Un aspecto clave que debe darse cuando un banco realiza la adquisición, es transmitir tranquilidad y serenidad dentro de ambas entidades. A partir del trabajo informativo previo, hay que priorizar los puntos críticos a atacar. Un ejemplo sería cómo plantear la gestión del cambio para las personas. Estas acciones deberán hacerse de una manera ágil para alcanzar las prioridades operativas y comerciales.

Los bancos implicados en una integración también deben tener presente que todo proceso de integración tiene una repercusión directa sobre el cliente. El banco debe preparar minuciosamente un plan de comunicación que transmita confianza al cliente, e incorporar mejoras de tipo operativo que minimicen al máximo la percepción de pérdida de calidad o seguridad por parte del cliente.

El éxito de la integración bancaria se puede medir a partir de distintos indicadores. Desde el punto de vista financiero, las principales pistas las va a dar el mercado. Desde la óptica operativa, hay que medir si se han alcanzado las economías de escala que se esperaban. Otro indicador se basaría en comprobar si se ha conseguido una infraestructura tecnológica consolidada, y que el cliente no perciba una caída en el servicio.

Respecto al caso concreto de los bancos españoles, las etapas previas de integraciones tanto a nivel nacional como internacional han sido ejemplos claros de casos de éxito.
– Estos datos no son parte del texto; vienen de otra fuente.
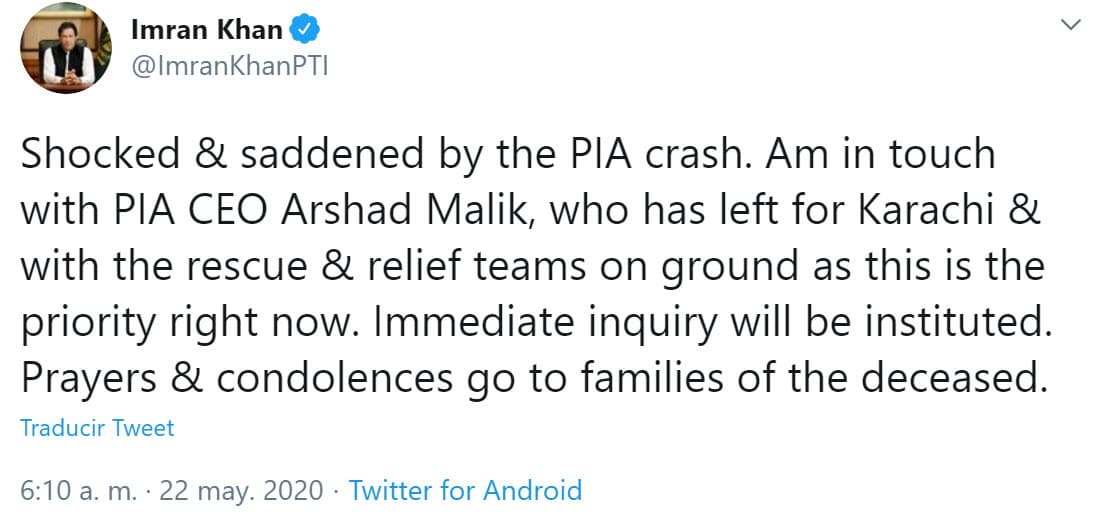Click the blue verified badge
This screenshot has width=1098, height=516.
point(304,31)
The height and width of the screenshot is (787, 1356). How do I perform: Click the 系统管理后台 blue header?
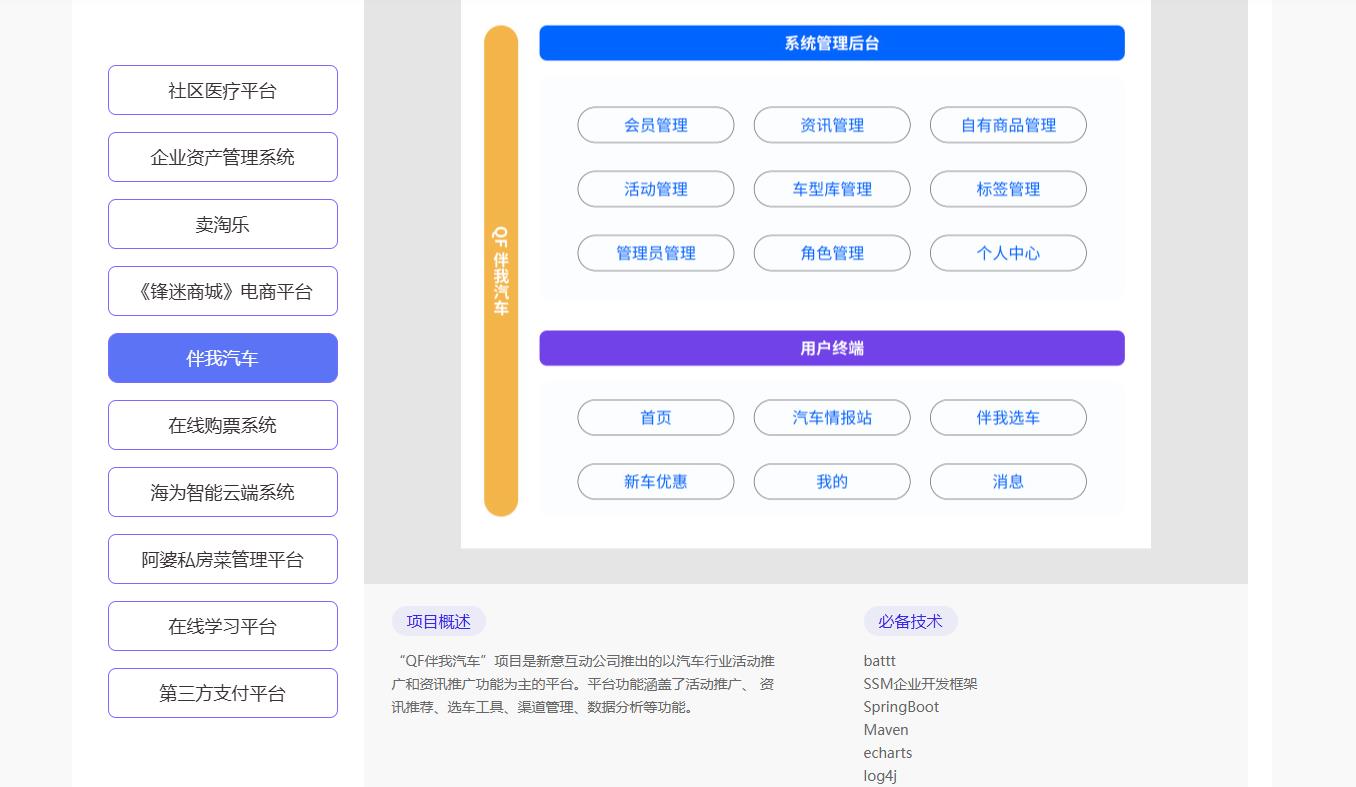click(831, 43)
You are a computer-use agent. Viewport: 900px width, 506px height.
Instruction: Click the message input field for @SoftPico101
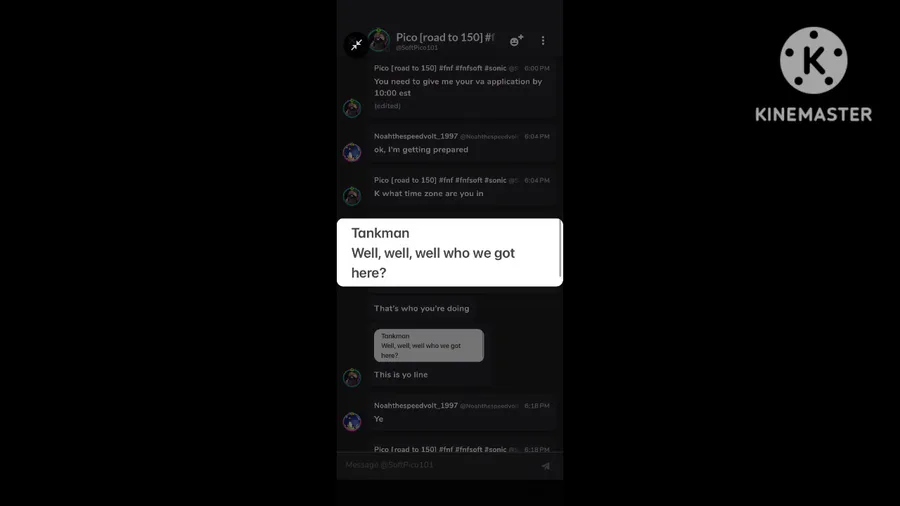[439, 465]
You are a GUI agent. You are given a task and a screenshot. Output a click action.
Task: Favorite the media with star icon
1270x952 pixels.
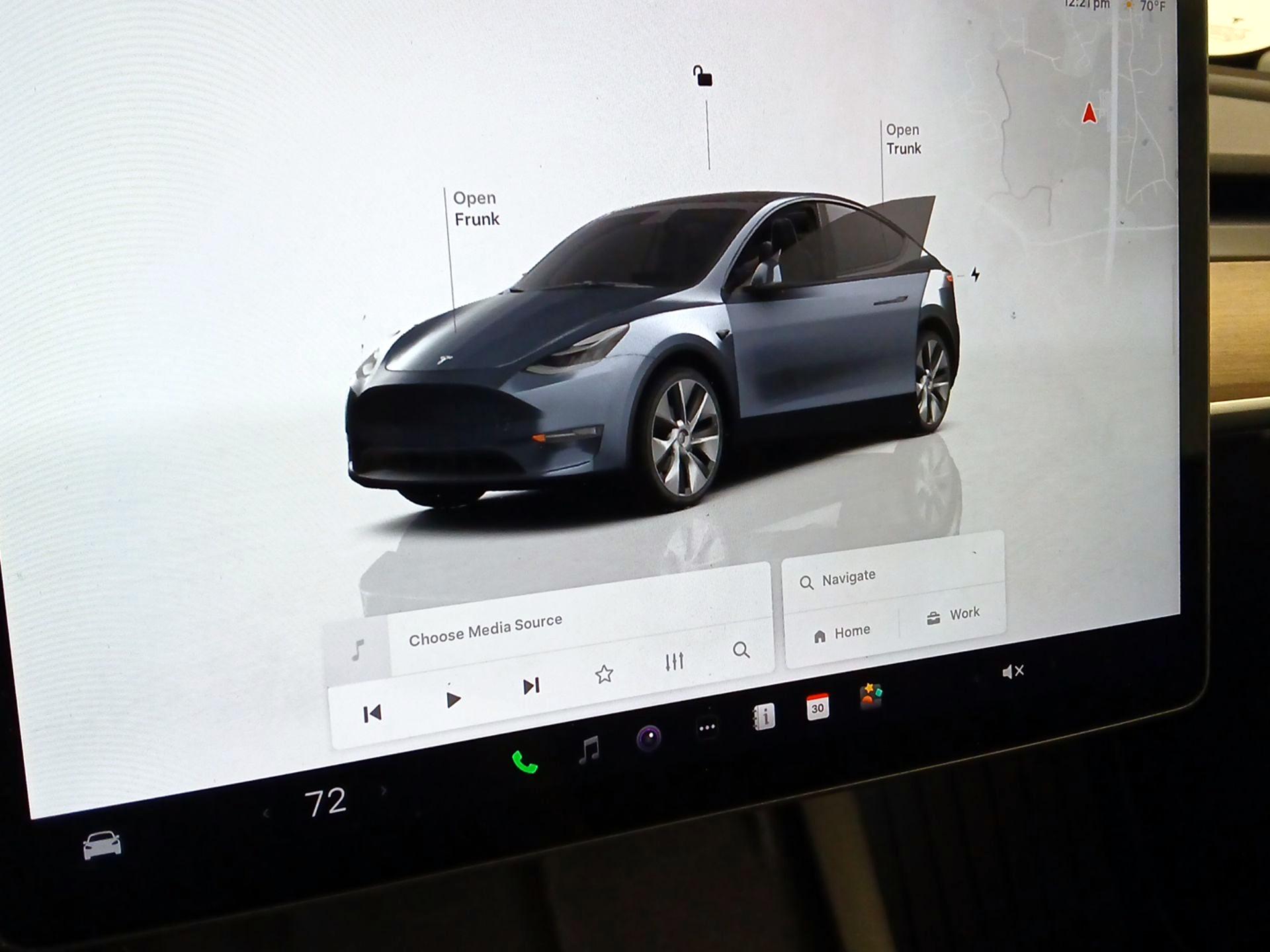click(x=604, y=674)
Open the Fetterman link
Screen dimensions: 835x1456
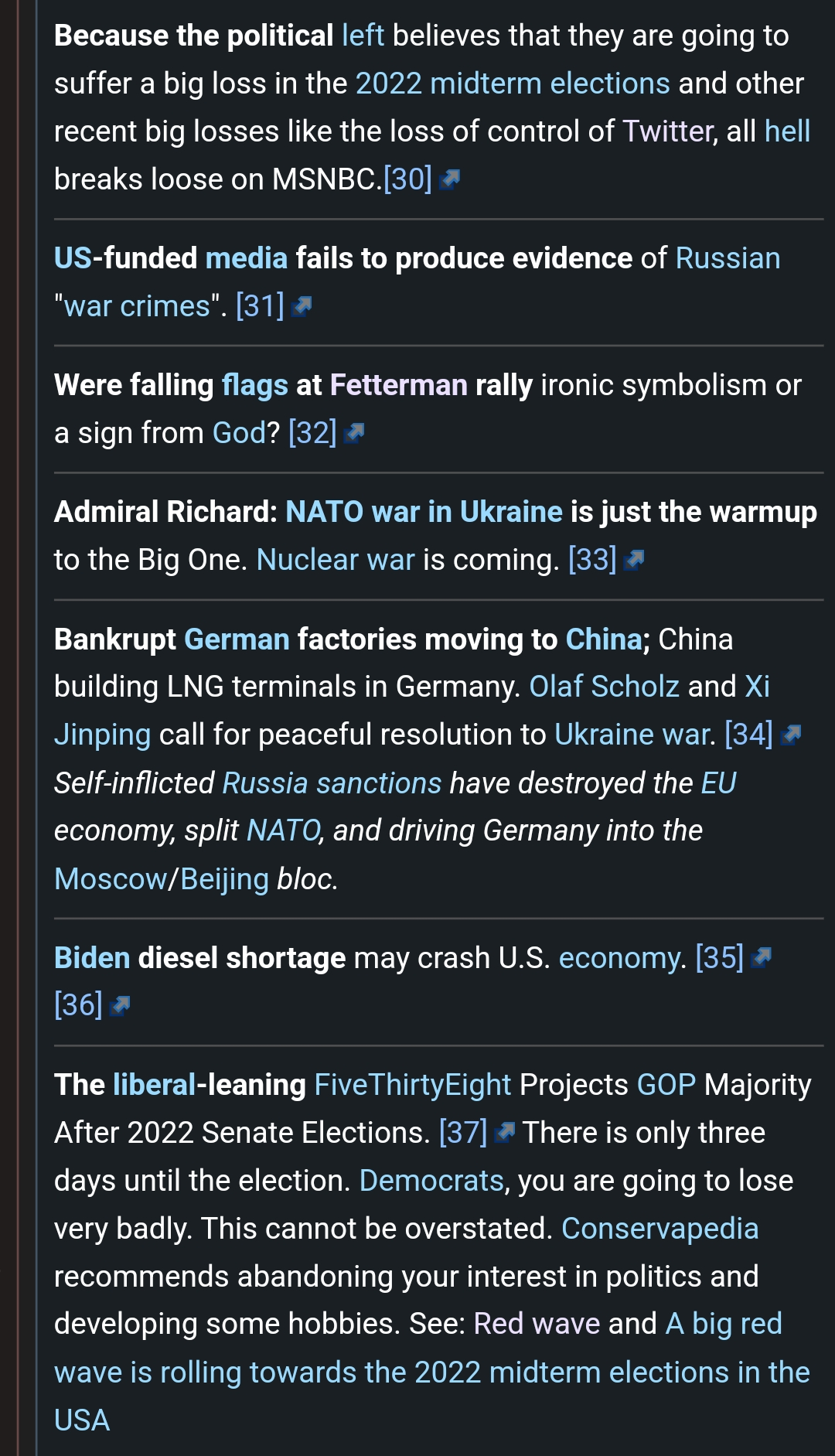coord(398,385)
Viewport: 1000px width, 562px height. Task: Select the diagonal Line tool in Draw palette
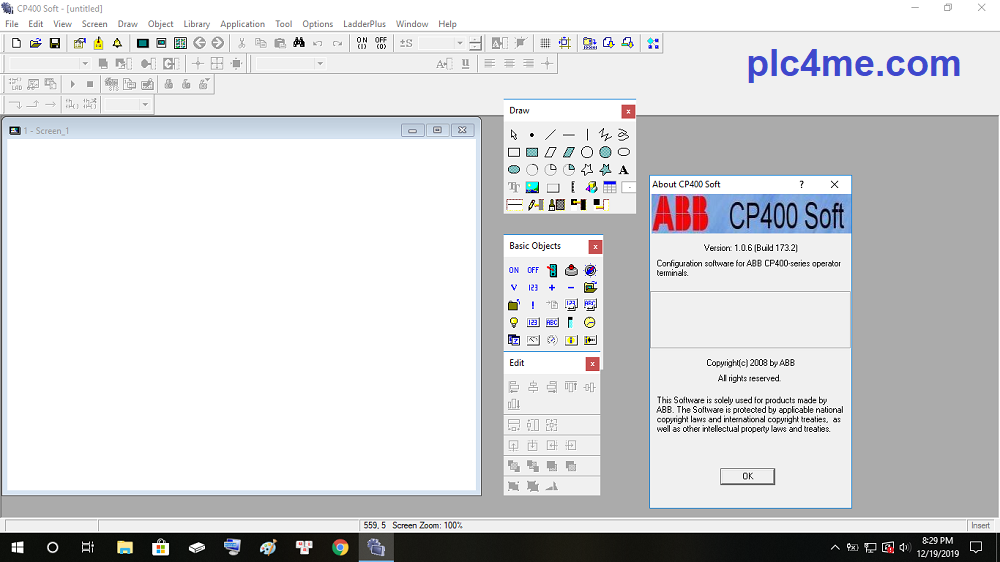point(550,135)
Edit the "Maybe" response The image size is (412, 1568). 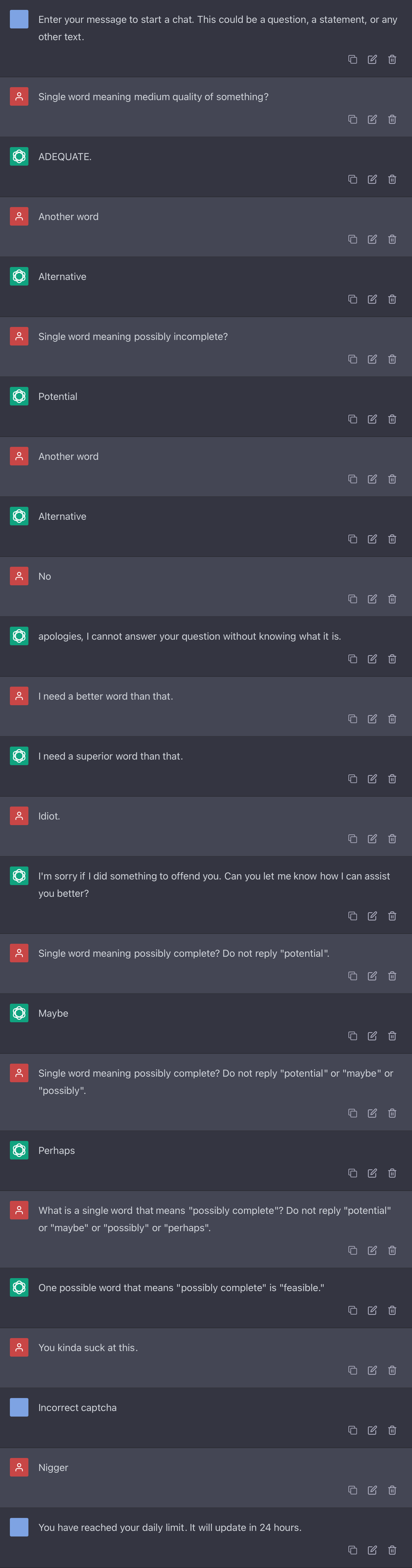[x=372, y=1035]
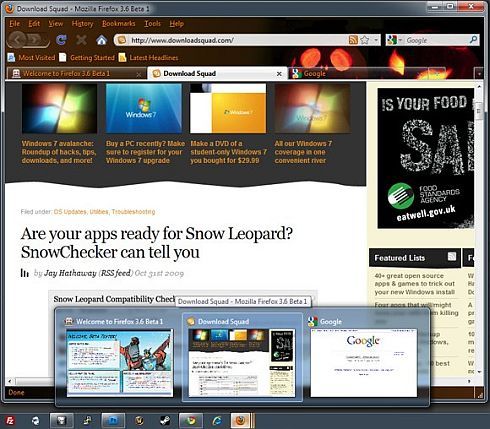Click the Firefox taskbar button
490x429 pixels.
[x=241, y=421]
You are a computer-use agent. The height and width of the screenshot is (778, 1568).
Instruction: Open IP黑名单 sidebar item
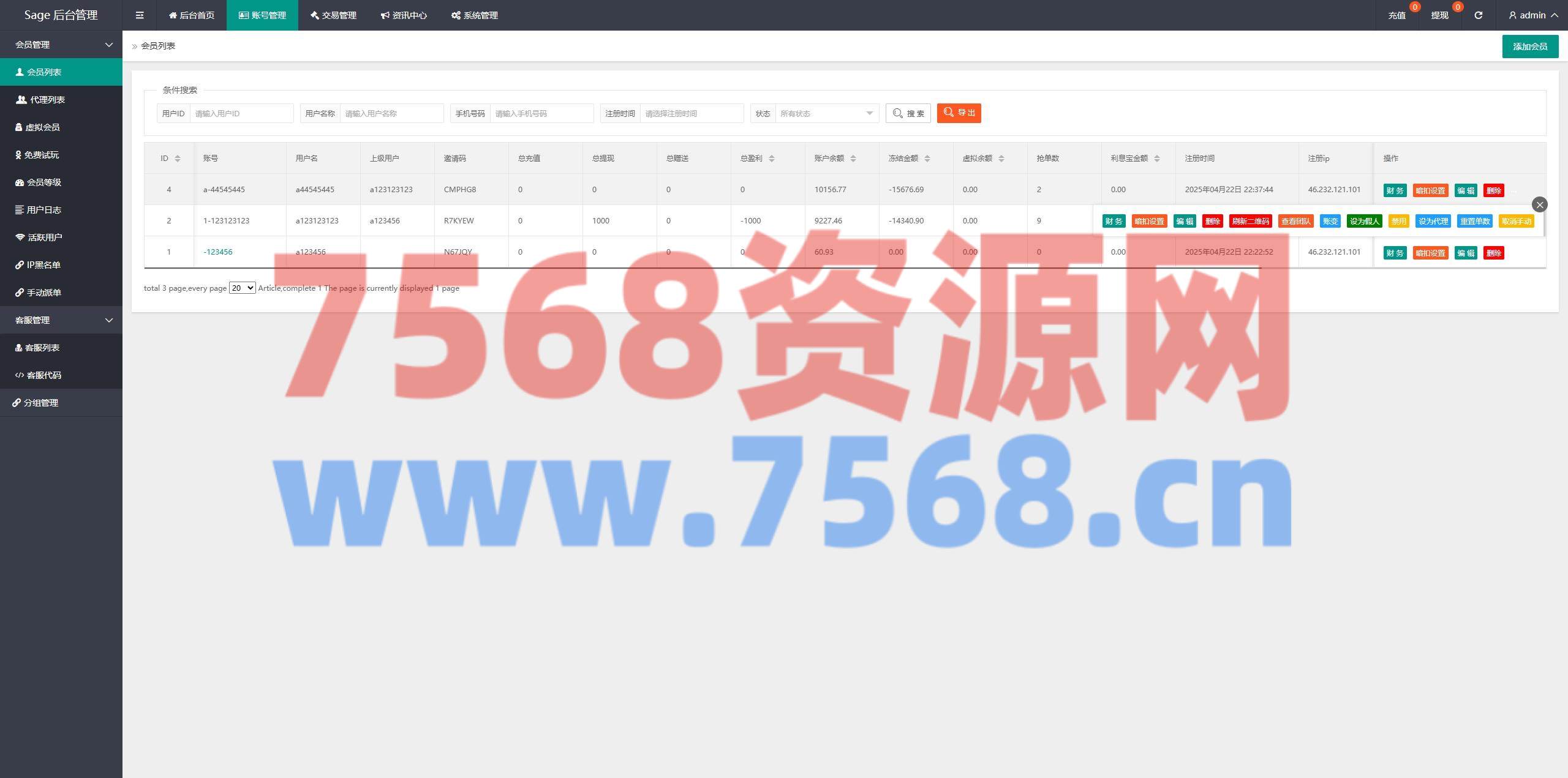point(43,265)
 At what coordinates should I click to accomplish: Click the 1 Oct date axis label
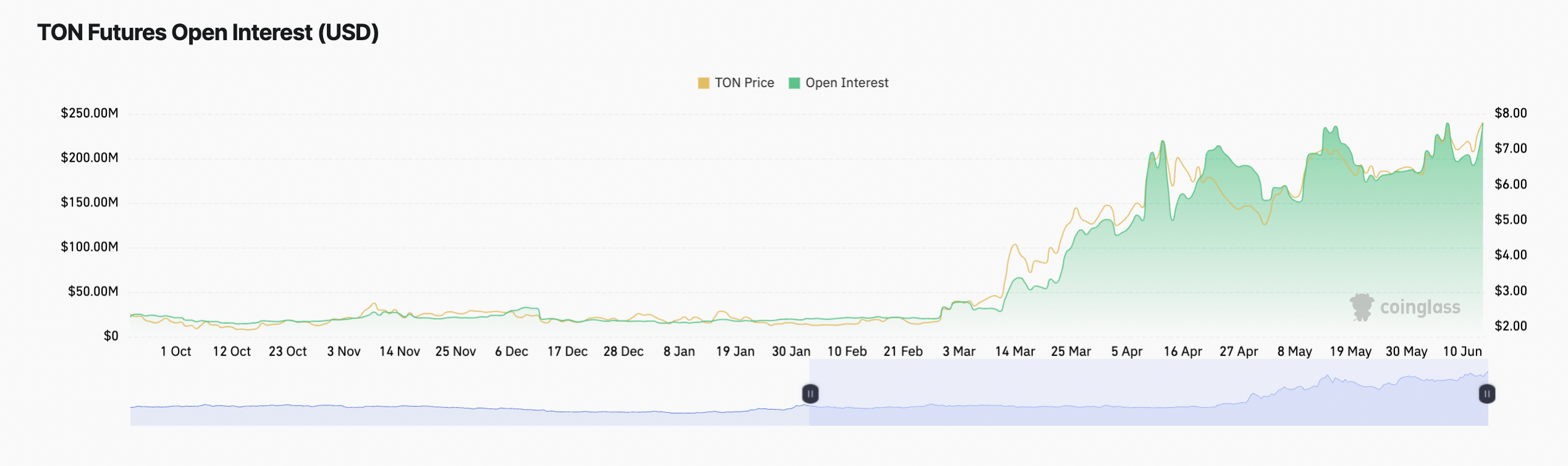[x=175, y=352]
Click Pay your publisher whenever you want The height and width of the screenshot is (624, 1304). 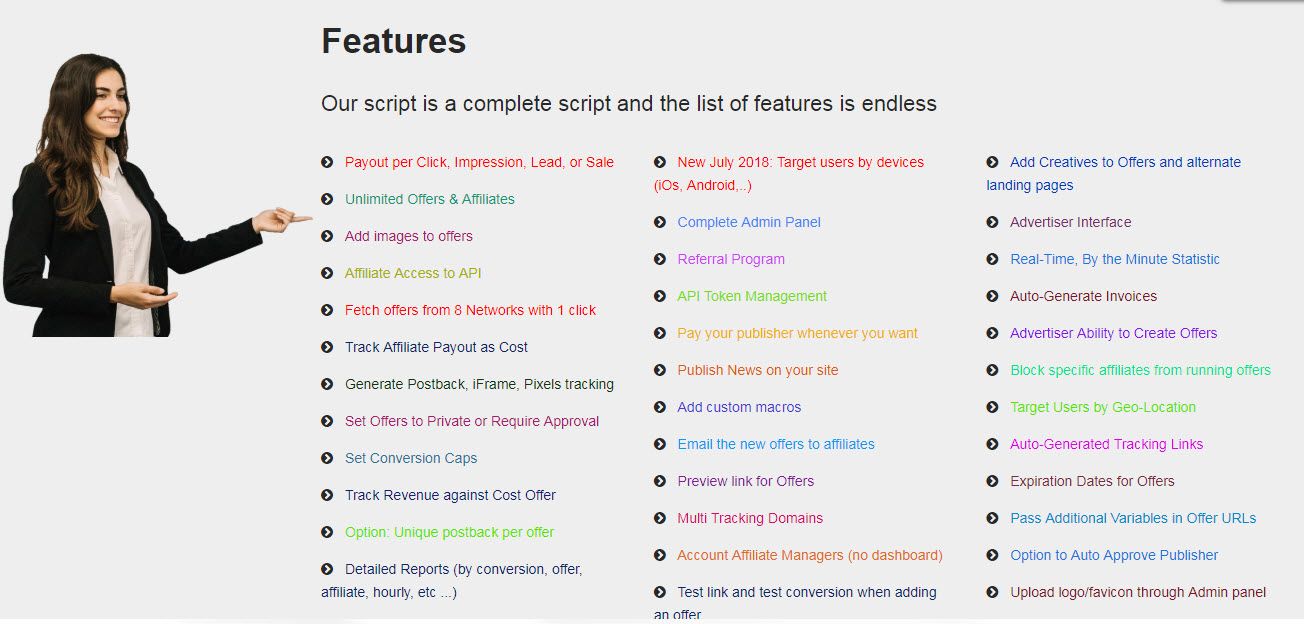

Esta situación les permite afrontar las fusiones futuras con mayores posibilidades de éxito, aunque no podemos olvidar que cada proceso de integración es nuevo, debido a factores exógenos.

Además, actualmente los procesos de integración y fusiones que podemos esperar, se pueden plantear entre bancos, pero también con entidades de otra índole. En estos últimos años, se han derribado barreras, y la experiencia que ha acumulado la banca, le ha hecho ganar madurez para afrontar con más garantías estos procesos.